The Signature Transform is a rough equivalent of the Fourier Transform for paths: instead of frequency it captures order and area (iterated integrals). Applied to video frames treated as a temporal path, it provides a compact harmonic descriptor of each frame.

sigvideo evaluates n candidate uniform random samples and selects the one whose element-wise mean signature has the lowest standard deviation when compared against repeated random draws from the full video — meaning it best preserves the harmonic components of the original. This baseline is called RMSE(S̄, S̄_umin)|n in the paper and achieves 100% positive cases on the 28-video benchmark without any human annotations or training.


Installation

pip install sigvideo

Optional — text-conditioned VLM summarization (OWL-ViT via HuggingFace, requires PyTorch):

pip install sigvideo[vlm]

Dependencies

Package Purpose License
iisignature Signature Transform MIT
opencv-python-headless Frame I/O Apache 2.0
numpy Numerical ops BSD-3

sigvideo is MIT-licensed. All dependencies use permissive licenses — no copyleft, no additional obligations.


Quick start

Python

from sigvideo import summarize_video

# One call — video in, summary video out
out, frames, rmse_mean, rmse_std = summarize_video(
    "input.mp4",
    "summary.mp4",
)
print(f"{len(frames)} keyframes selected")
# Auto-detect best length, keep extracted frames
out, frames, _, _ = summarize_video(
    "input.mp4",
    "summary.mp4",
    fps_extract = 1.0,    # extract 1 frame/s
    fps_output  = 2.0,    # each keyframe shown 0.5 s
    keep_frames = "./frames",
)
# Paper-exact reproduction (sig_order=3, ~100x slower)
summarize_video("input.mp4", "summary.mp4", sig_order=3)

CLI

# Minimal
sigvideo input.mp4 summary.mp4

# With options
sigvideo input.mp4 summary.mp4 \
    --length 20        \   # fixed keyframe count (default: auto)
    --fps-extract 1    \   # extraction rate
    --fps-output 2     \   # output playback rate
    --sig-order 3      \   # paper-exact (default: 2, fast)
    --no-timestamp         # suppress frame badge overlay

# Score a summary against original frames
sigvideo score --frames-dir ./frames --summary-dir ./keyframes

# Text-conditioned summarization (requires sigvideo[vlm])
sigvideo vlm --frames-dir ./frames --subtitles transcript.txt

Signature order

The signature truncation order controls the speed/quality tradeoff:

sig_order Time/frame Signature dim Use case
2 (default) ~0.6 ms 4,160 Everyday use, long videos
3 (paper) ~70 ms 266,304 Paper-exact reproduction

Both produce valid summaries. Order 2 is the practical default; order 3 reproduces the numbers in Tables 1–5 of the paper exactly.


Full API

summarize_video(input_video, output_video, **kwargs)

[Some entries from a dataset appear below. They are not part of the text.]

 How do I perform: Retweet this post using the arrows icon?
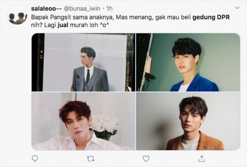click(x=91, y=159)
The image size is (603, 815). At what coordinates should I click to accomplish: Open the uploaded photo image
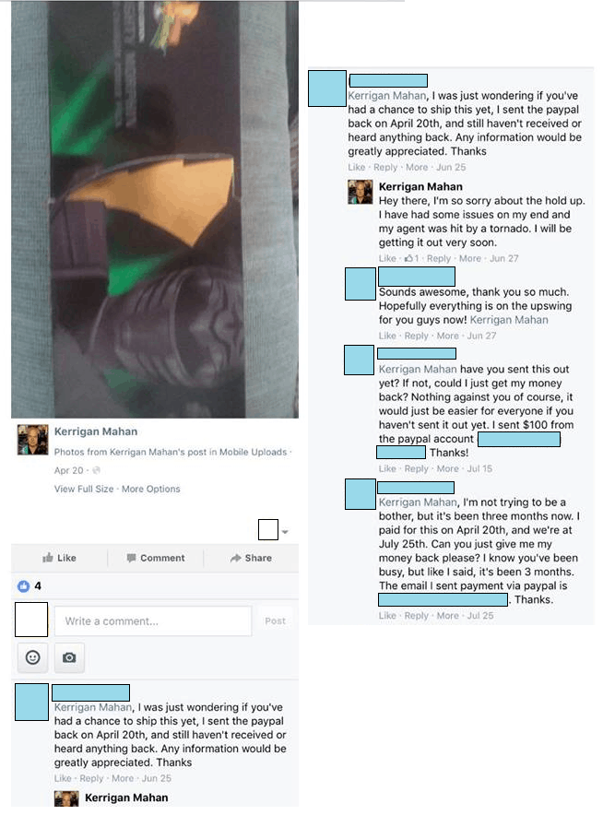155,209
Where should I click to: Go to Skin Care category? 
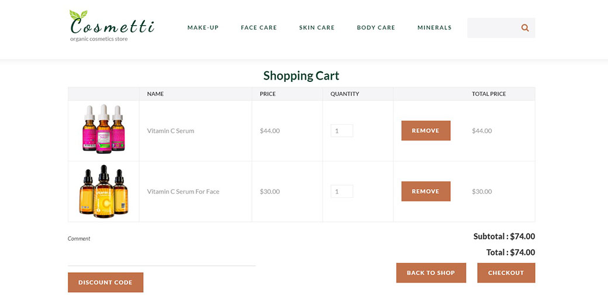pos(317,28)
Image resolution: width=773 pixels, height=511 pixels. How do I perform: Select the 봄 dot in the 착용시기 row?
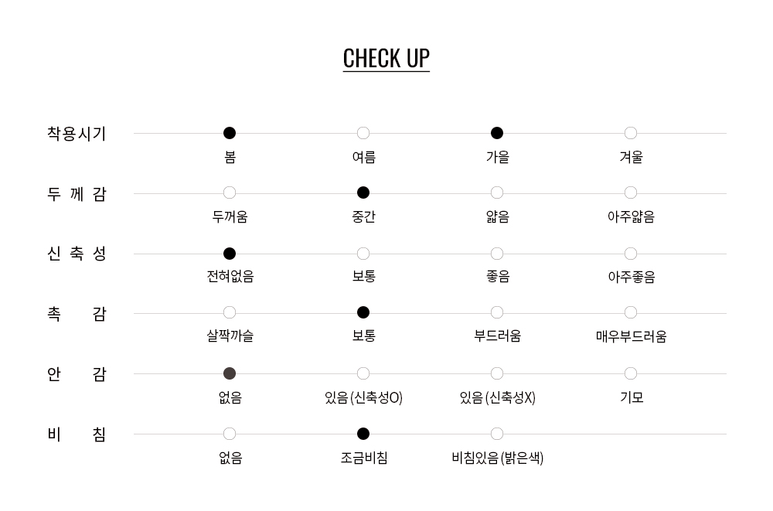click(230, 133)
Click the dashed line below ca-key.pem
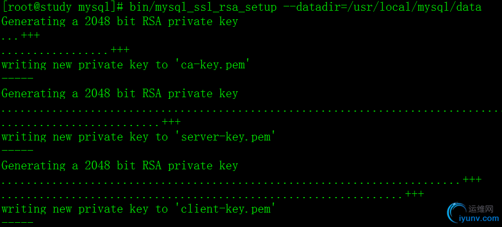The height and width of the screenshot is (227, 502). [x=18, y=78]

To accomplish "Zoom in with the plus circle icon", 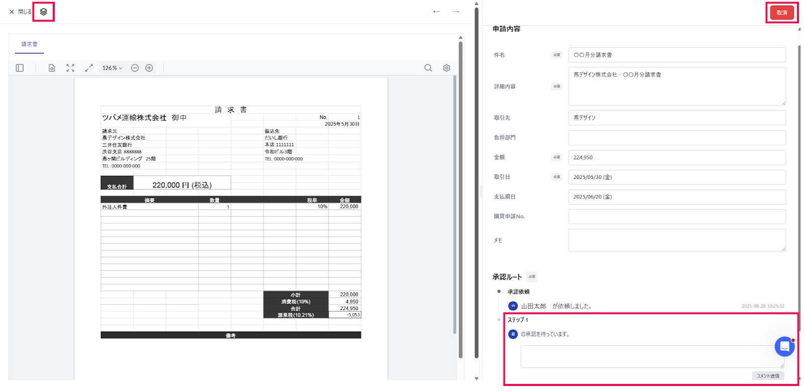I will (x=149, y=68).

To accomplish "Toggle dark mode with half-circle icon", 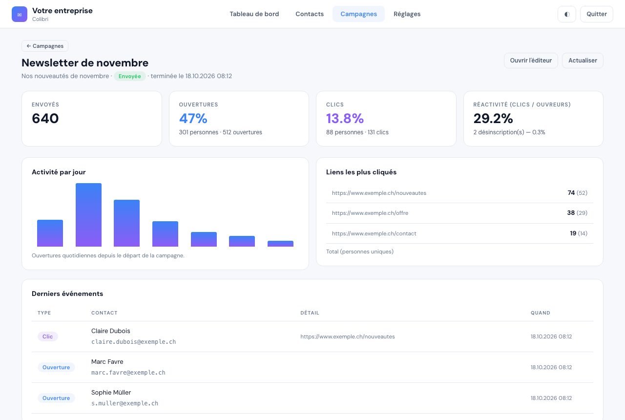I will tap(567, 14).
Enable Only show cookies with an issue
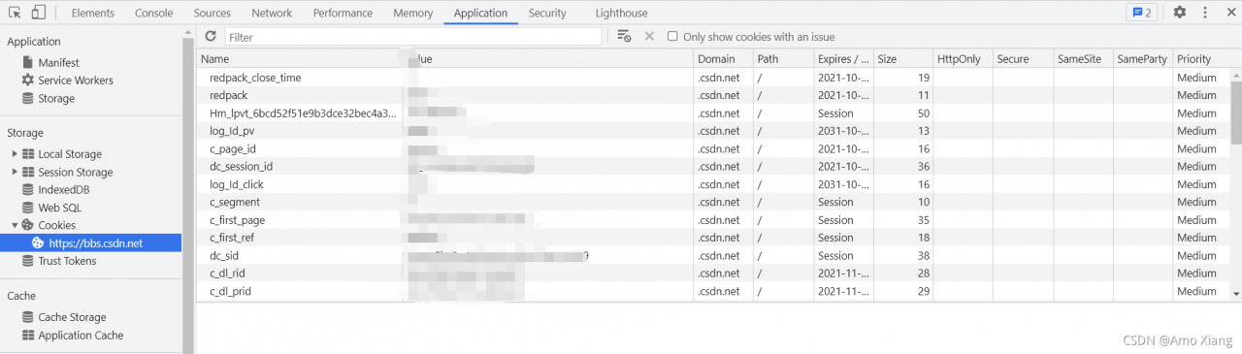The height and width of the screenshot is (354, 1242). [x=673, y=37]
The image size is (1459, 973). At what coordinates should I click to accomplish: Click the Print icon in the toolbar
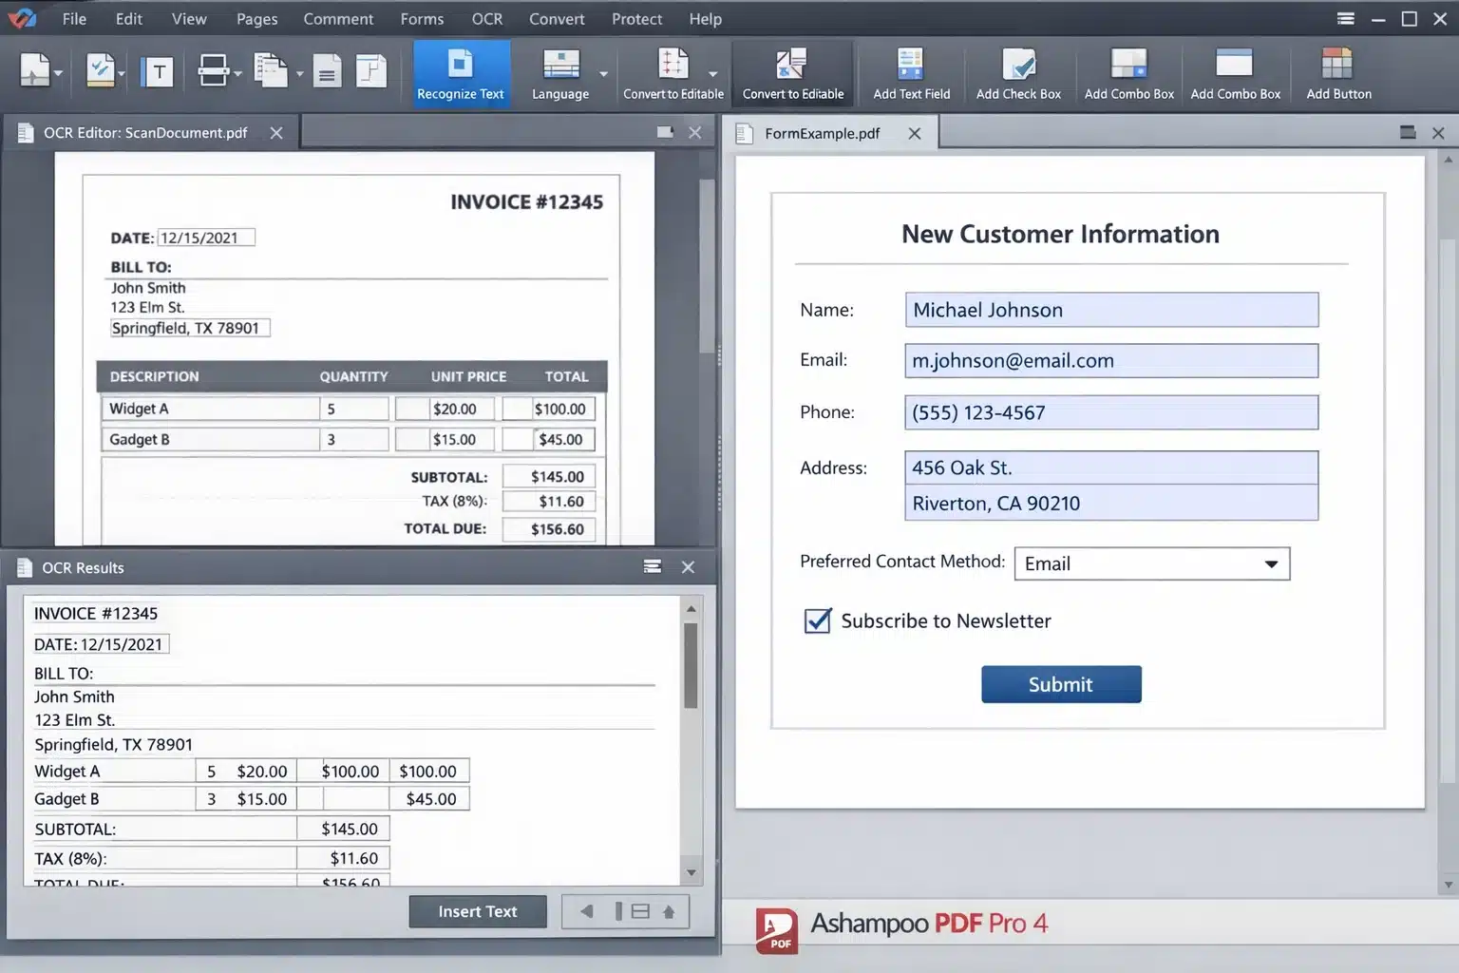(x=212, y=68)
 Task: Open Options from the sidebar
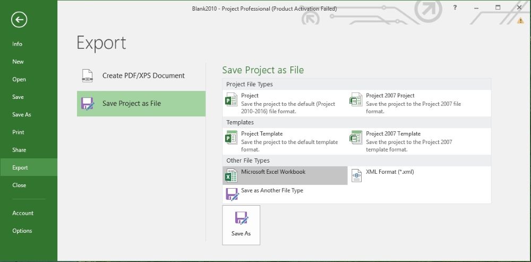click(22, 231)
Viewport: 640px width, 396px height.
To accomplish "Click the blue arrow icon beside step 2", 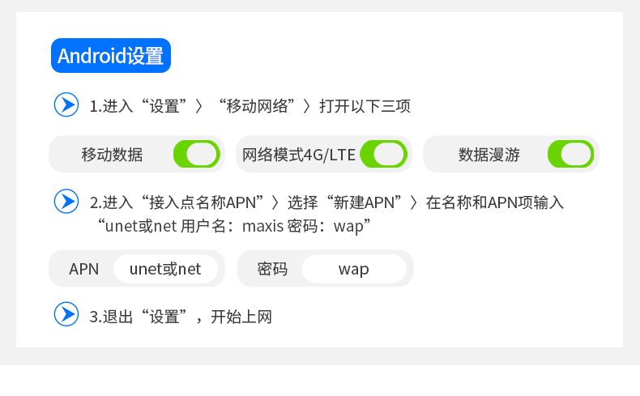I will point(66,201).
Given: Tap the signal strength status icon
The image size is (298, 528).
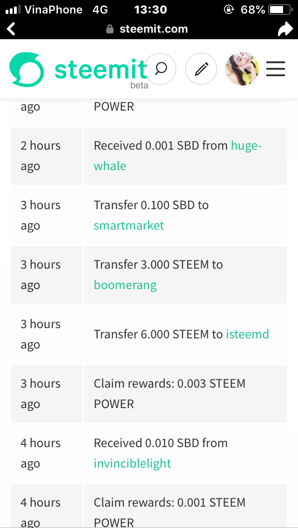Looking at the screenshot, I should (x=14, y=10).
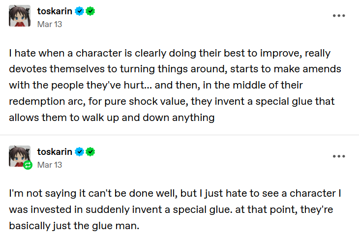
Task: Click the blue verified badge on the reblogged post
Action: click(x=80, y=152)
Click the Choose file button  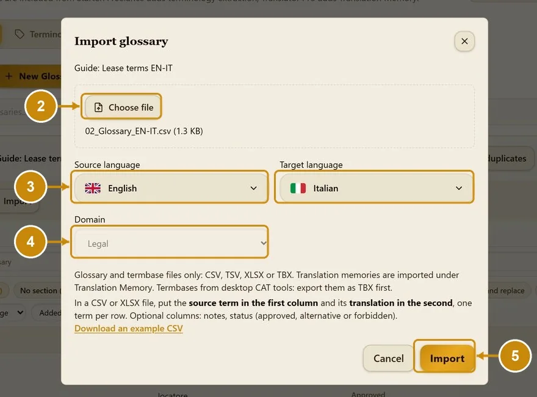[x=123, y=107]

Primary function. Chains frame extraction → signature selection → H.264 video writing.

Parameter Default Description
summary_length None Number of keyframes. None → auto-detect.
n_candidates 10 Candidate summaries evaluated (paper default).
n_comparisons 10 Inner RMSE comparison budget (paper default).
fps_extract 1.0 Frame sampling rate for extraction.
fps_output 2.0 Playback fps of output video.
preserve_timing False Hold each frame proportional to its source gap.
add_timestamp True Overlay frame index badge.
sig_order 2 Signature order (2=fast, 3=paper exact).
sig_size (64,64) Frame resize for signature computation.
keep_frames None Save extracted frames to this directory.

Returns (output_path, selected_frame_names, rmse_mean, rmse_std).

write_summary_video(paths, output_path, **kwargs)

Assemble a list of frame paths into an MP4 directly (H.264 via ffmpeg when available).

summarize(frames_dir, summary_length, **kwargs)

Frame-level: select keyframes from a directory of images, returns (frame_names, rmse_mean, rmse_std).

auto_length(frames_dir, length_range=None, **kwargs)

Sweep a range of lengths and return the one with lowest std(RMSE).

rmse_signature_score(summary_paths, video_paths, n_comparisons=10)

Score an existing summary: returns (values, mean, std) of RMSE(S̄, S̄*).

rmse_baseline(video_paths, summary_length, n_comparisons=10)

Compute the RMSE(S̄, S̄) baseline (two random samples vs each other).

extract_frames(video_path, output_dir, fps=1.0)

Extract frames from a video at a target fps, saves PNGs to output_dir.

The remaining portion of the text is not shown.